### [Set tasks]
#1 Answer these from the Scottish road trip text:
(a) Which city did the trip head south out of?
(b) Since at least when has there been a castle on the Edinburgh Castle site?
(c) Who uses the offices inside Edinburgh Castle, and for what?
#2 Carry the Scottish road trip text forward from its last line, keeping the same style.

## BEGIN Text to read

October Thai Visitors = Scottish Road Trip

I love having friends and family visit us here in Scotland . . . we get to take them around the country and share good times together.  I also get to take my camera and shoot some pics.  We headed south out of Aberdeen for a little time in Edinburgh first.

 

The Royal Mile is always the first stop in Edinburgh.  Although it is touristic, it is also stunningly beautiful.

 

The Scottish Parliament sits astride the Royal Mile.

 

The philosopher Hume called Edinburgh home, as does this bonny lass busking with her pipes.

 

The Royal Mile leads up to Edinburgh Castle.  I loved this old cafe truck.

 

I bought a cafe latte here . . . of course.

 

Edinburgh Castle dominates the city skyline . . . and is absolutely fantastic.

 

The Edinburgh Castle drawbridge and gate.  There has been a castle on this location since at least the 2nd century AD, although there have been many rebuilds and additions since then.

 

Once inside the castle walls, an ancient world unfolds.

 

Edinburgh Castle is a 'living' castle: these offices are in current use by the Royal Family for administrative purposes.

 

Inside the castle walls.

 

I love that the Scottish National Trust has young men circulating in period WWI military dress . . . a reminder of wars gone by . . . and the human toll.

 

Of curse, the castle is a defensive position and is ringed with canon emplacements.

 

The gun emplacements had the best views of Edinburgh.

 

Looks dangerous.

 

It's always good to have the high ground in a siege.

 

There are wonderful views of Edinburgh city from the castle ramparts.

 

A small chapel within the castle walls.

## END Text to read
## BEGIN Items

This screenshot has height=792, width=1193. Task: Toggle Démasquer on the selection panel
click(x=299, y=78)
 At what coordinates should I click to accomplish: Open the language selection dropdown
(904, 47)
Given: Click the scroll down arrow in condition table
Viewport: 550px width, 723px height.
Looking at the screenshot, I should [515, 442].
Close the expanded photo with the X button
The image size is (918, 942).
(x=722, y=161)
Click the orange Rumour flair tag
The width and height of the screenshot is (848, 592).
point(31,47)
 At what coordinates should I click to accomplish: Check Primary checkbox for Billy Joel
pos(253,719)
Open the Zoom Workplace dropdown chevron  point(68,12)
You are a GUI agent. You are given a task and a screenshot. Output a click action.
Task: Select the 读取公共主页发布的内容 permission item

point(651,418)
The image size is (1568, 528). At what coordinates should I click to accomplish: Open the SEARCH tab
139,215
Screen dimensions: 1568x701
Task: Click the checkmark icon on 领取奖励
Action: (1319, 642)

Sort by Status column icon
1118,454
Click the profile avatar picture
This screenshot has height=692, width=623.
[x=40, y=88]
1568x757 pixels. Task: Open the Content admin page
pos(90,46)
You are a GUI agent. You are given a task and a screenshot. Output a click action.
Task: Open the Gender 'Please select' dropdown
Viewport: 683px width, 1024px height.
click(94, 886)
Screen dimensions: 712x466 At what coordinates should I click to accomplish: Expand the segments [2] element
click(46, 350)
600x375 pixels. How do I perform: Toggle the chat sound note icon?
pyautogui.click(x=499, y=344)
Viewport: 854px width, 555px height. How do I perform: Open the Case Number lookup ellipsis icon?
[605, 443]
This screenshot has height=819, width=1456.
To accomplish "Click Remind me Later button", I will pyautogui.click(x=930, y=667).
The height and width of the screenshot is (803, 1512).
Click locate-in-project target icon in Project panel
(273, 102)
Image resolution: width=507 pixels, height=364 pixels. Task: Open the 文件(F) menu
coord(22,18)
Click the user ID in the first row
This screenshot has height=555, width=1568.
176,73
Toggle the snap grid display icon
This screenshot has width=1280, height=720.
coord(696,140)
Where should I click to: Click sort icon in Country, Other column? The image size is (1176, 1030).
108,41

## END Items

### [Outputs]
#1
(a) Aberdeen
(b) The 2nd century AD
(c) The Royal Family uses them for administrative purposes.

#2
 

We were at the castle as soon as it opened in the morning . . . to get the best photo opportunities, but it quickly filled up with tourists.  Here, an inner courtyard outside the grand hall.

 

Inside the magnificent grand hall!

 

A sumptuous castle interior.

 

We enjoyed several days of sightseeing in Edinburgh, but the call of The Highlands and more historic sites beckoned.

 

From Edinburgh we headed northwest and to ancient town of Dunfermline, which served as the royal capitol of Scotland until the 17th century.  Here we have the ruins of the 11th century Dunfermline Palace.

 

Dunfermline Palace ruins.

 

Adjacent to the palace ruins sits the intact Dunfermline Abbey (c. 1128).  A perfect October day in Scotland!

 

The immense ancient Dunfermline Abbey. 

 

The interior view of the old section of Dunfermline Abbey.

 

Beautiful vaulted ceilings.

 

 A working mill near Pitlochry.

 

We actually bought 'heretage' stone ground organic flour from the mill . . . it makes the BEST pan cakes!

 

A stunning scene.

 

 

 

Scotland - Summer Visitors 2016, Part II

I always enjoy visitors to my little corner of Scotland.  It gives me an excuse to go out and see things I haven't already seen in this beautiful country.  I wanted to check out the Crathes Castle Rail Station for a couple of years, and a visit by my buddy from Liverpool provided the excuse.  This is the station master, not my visitor.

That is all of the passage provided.